For increasing value on investment through dividend payout, shareholders of Lafarge Africa Plc, has commended the board for its 2017 performance, as they approve a total N13.01billion dividend.

The dividend of N1.50 kobo per share paid represents 45kobo increase compared to the N1.05kobo dividend declared for the 2016 financial year.

Speaking on behalf of the shareholders at the Lafarge 2017 yearly general meeting in Lagos, on Wednesday, the National Chairman, New Dimension Shareholders Association, Patrick Ajudua, also commended management for the success of the just-concluded rights issue.

He urged the company to ensure that the subsidiary contributes to the bottom-line, to enable it consolidate on the performance and improve liquidity.

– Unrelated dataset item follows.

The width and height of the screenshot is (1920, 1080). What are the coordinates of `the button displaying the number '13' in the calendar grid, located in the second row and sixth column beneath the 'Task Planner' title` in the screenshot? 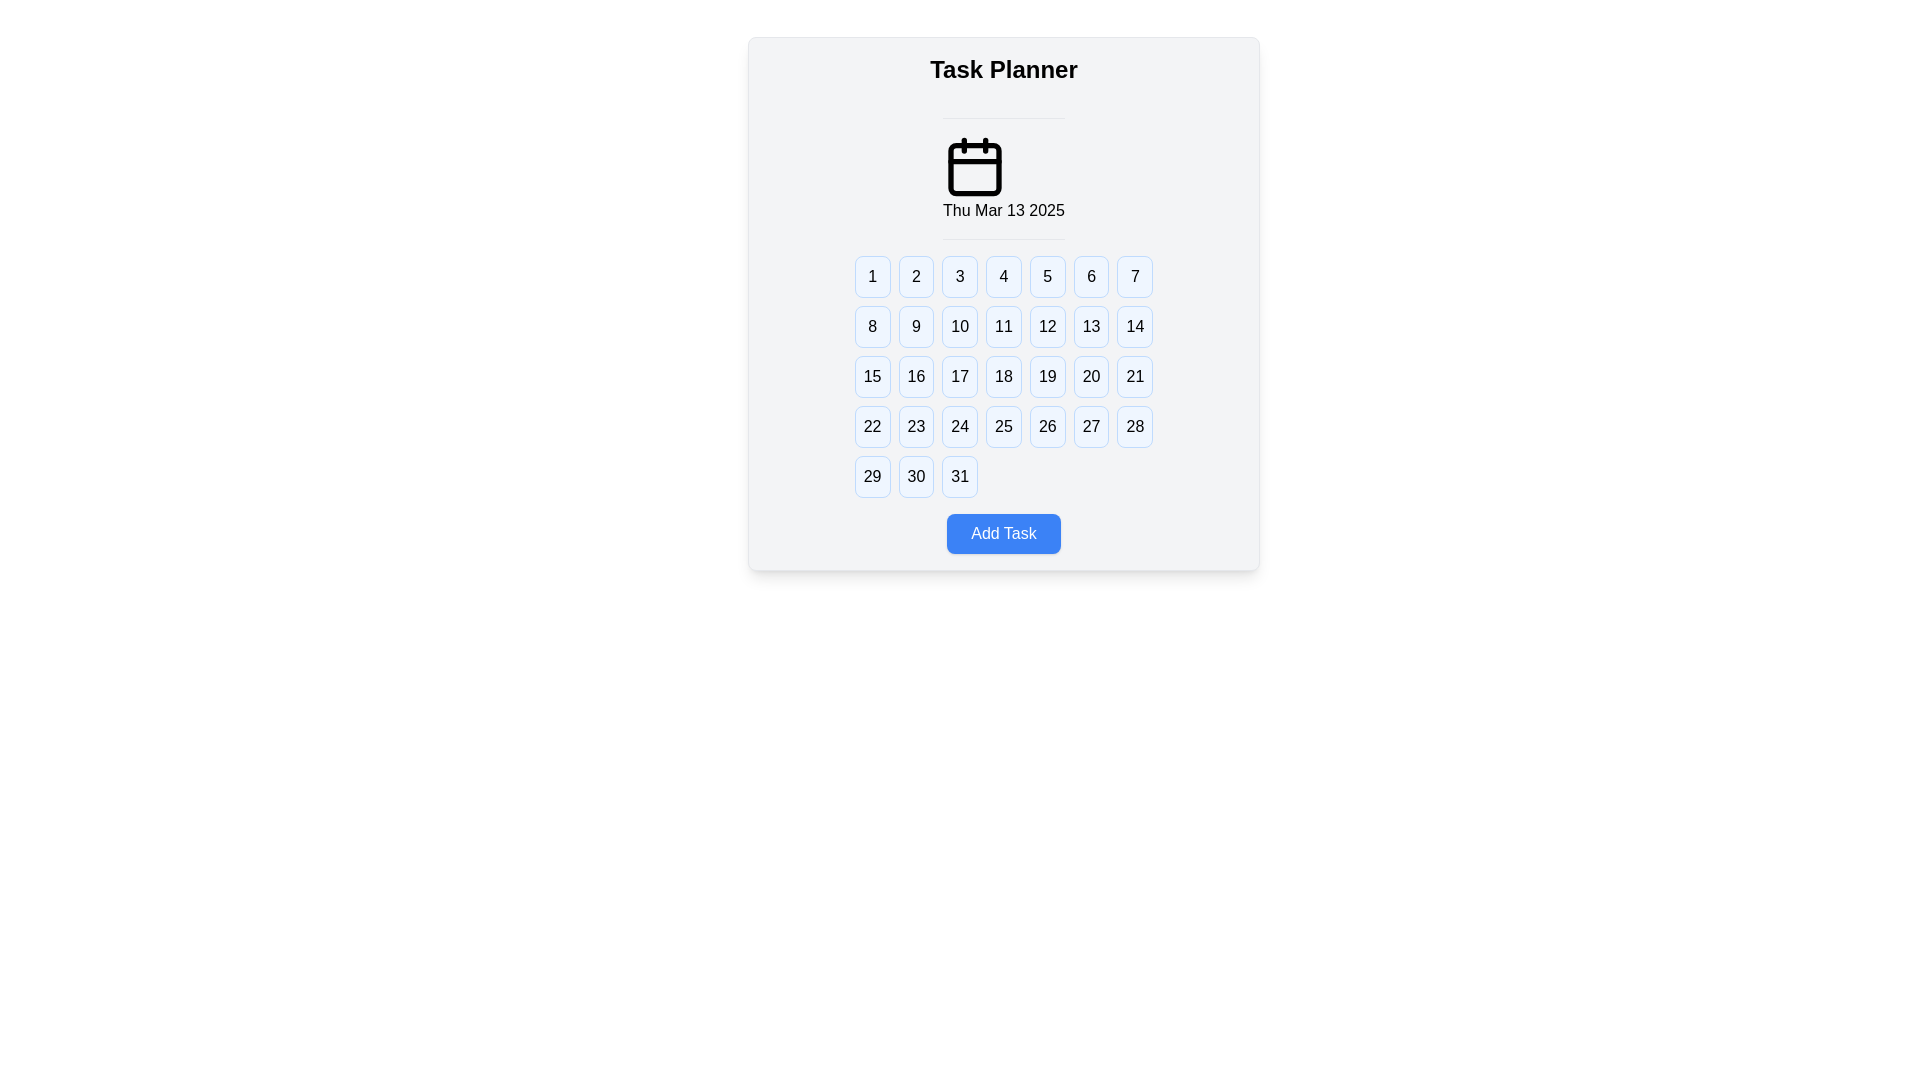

Reviewing its performance, the Chairman, Mobolaji Balogun, said the dividend payout is in appreciation of the support shown by the shareholders so far and a worthy return on their investments.

“The Board of Directors is mindful of the support of all our shareholders through the difficult but necessary journey to transform the company into a more agile and correctly financed business ready to benefit from the potential opportunities in Nigerian building materials (market),” Balogun said.

He also assured shareholders that restructuring Lafarge capital structure is largely completed through the past year, and would help to significantly reduce the cost of financing and currency translation risk.

Balogun added that the company’s recent N131.6billion rights issue, the largest ever Rights Issue in Nigeria, which was also fully subscribed, helped to significantly reduce the FX debt exposure by 50 per cent, and the Board of Directors is already reviewing options to deal with the remaining FX debt.